Bilateral Investment Protection Treaties - Chapter 4 - Investment Arbitration in Eastern Europe: In Search of a Definition of Expropriation
Kaj Hobér is a Partner with Mannheimer Swartling Advokatbyrå in Stockholm and Professor of East European Commercial Law at Uppsala University. He has been heavily involved in the legal aspects of doing business in Eastern Europe and the former Soviet Union for the last 25 years. His arbitration experience includes representing both Eastern and Western European, American and Russian parties as well as parties from developing countries in international arbitrations. He has also been involved in numerous oil and gas arbitrations, relating primarily to Northern Africa, the Middle East and the former Soviet Union. He has acted as counsel and arbitrator (including chairmanships) in more than 300 international arbitrations, including representation of the claimant in the first ECT award, as well as involvement in many other investment arbitrations. He is Chair of the IBA sub-committee on Investment Treaty Arbitration, a member of the board of the Arbitration Institute of the Stockholm Chamber of Commerce, the International Arbitration Club (London) and a member of the ICC Institute of International Business and Law (corresponding member).
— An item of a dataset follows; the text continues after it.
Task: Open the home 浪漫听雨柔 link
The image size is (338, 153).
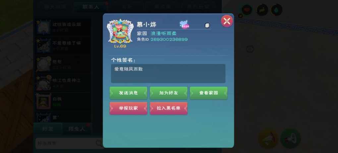Action: tap(164, 34)
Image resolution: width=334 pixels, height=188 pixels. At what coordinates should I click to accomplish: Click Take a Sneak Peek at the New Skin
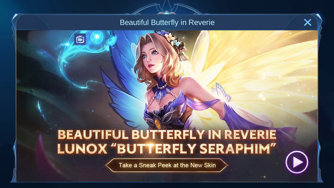167,165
Professor Hobér is the author of Joint Ventures in the Soviet Union (1989), Enforcing Foreign Arbitral Awards Against Russian Entities (1993), Transforming East European Law (1997), Protection of Property Rights in the Baltic Sea Region: Reality or Potemkin Villages? (1999), Applicable Law and Extinctive Prescription in Interstate Arbitration (2001), The Impeachment of President Yeltsin (2003), Essays on International Arbitration (2005), and is also the general editor of the Uppsala Yearbook of East European Law, and co-editor of Arbitration in Sweden (2nd ed., 1984). He has also published numerous articles on international arbitration and East European law.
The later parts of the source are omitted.